After rebuilding his audience with Rocky Balboa in 2006 and Rambo in 2008, Sylvester Stallone proved he can still successfully launch a brand new franchise. The Expendables was a worldwide hit in late summer 2010, and now audiences can truly appreciate the mammoth effort invested by all involved. In terms of sheer technical excellence, this Lionsgate Blu-ray release succeeds on all levels. In addition to looking and sounding great, it has an array of well-produced supplemental features that take the view deep inside the filmmaking process.
As for the plot, I think it's best to avoid a tedious recap. This isn't the most intellectually involving movie; the emphasis is squarely on loud, crazy action. The movie's only real weakness is sloppy storytelling. I actually got more out of the story rewatching it on Blu-ray. In theaters, I found myself caught up in the spectacle but sometimes confused about what was going on. Suffice it to say, I would imagine large parts of the plot got left on the cutting room floor in order to amp up the adrenaline.
The Expendables are a group of mercenaries willing to take just about any job, regardless of how dangerous. Led by Barney Ross (Stallone), they attempt to overthrow a South American puppet dictatorship. The task turns out to be more difficult than expected, especially when it's discovered that the savage dictator's daughter is fighting to restore the nation's freedom.
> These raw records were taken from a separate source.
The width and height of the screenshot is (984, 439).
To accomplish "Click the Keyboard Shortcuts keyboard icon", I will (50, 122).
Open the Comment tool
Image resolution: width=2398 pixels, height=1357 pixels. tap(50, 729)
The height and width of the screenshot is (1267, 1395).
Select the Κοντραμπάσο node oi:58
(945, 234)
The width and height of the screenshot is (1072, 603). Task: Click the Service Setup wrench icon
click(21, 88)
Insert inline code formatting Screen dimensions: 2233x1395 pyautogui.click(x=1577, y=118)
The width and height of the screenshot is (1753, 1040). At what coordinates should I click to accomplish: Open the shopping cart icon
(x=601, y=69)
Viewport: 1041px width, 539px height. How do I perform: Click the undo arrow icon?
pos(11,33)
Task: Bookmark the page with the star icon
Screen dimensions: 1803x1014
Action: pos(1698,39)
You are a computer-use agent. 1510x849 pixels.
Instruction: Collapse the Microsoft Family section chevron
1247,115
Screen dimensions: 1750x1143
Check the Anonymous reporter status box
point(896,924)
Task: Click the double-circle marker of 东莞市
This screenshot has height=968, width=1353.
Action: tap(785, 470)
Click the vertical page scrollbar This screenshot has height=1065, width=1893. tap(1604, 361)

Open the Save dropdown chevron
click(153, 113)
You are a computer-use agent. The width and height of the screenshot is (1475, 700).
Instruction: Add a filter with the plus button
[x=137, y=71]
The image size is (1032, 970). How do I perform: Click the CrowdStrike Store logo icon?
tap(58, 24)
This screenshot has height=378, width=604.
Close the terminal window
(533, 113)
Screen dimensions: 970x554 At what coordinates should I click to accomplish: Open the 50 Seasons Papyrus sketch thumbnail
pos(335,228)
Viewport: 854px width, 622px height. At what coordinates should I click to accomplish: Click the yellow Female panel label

The Expendables is the third film in a row helmed by Stallone since his 2006 return to directing after a 21-year hiatus. He also co-wrote the script with Dave Callaham (Doom). But of course, it was the cast that had action fans salivating. Much has been said about the brawny, beefy guys assembled to wreak havoc on the fictional South American island of Vilena. Less closely examined is the seeming acceptance by Stallone that he couldn't carry on as a loner. Throughout his legendary career, true ensemble efforts have been few and far between for Stallone. He always seemed intent on carrying his movies solely upon his own shoulders. In fact, 2001's Driven found him uncharacteristically sharing the spotlight. The film flopped and seemed to mark the end of his viability as a mainstream box office star.